INTERSPEECH 2004 - ICSLP
In this paper, we present our recent work in the analysis and modeling of speech under dialect. Dialect and accent significantly influence automatic speech recognition performance, and therefore it is critical to detect and classify non-native speech. In this study, we consider three areas that include: (i) prosodic structure (normalized f0, syllable rate, and sentence duration), (ii) phoneme acoustic space modeling and sub-word classification, and (iii) word-level based modeling using large vocabulary data. The corpora used in this study include: the NATO N-4 corpus (2 accents, 2 dialects of English), TIMIT (7 dialect regions), and American and British English versions of the WSJ corpus.
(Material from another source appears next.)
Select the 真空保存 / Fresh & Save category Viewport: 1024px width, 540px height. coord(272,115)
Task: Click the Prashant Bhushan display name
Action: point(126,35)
These corpora were selected because the contained audio material from specific dialects/accents of English (N- 4), were phonetically balanced and organized across U.S. (TIMIT), or contained significant amounts of read audio material from distinct dialects (WSJ). The results show that significant changes occur at the prosodic, phoneme space, and word levels for dialect analysis, and that effective dialect classification can be achieved using processing strategies from each domain.
Bibliographic reference. Hansen, John H. L. / Yapanel, Umit / Huang, Rongqing / Ikeno, Ayako (2004): "Dialect analysis and modeling for automatic classification", In INTERSPEECH-2004, 1569-1572.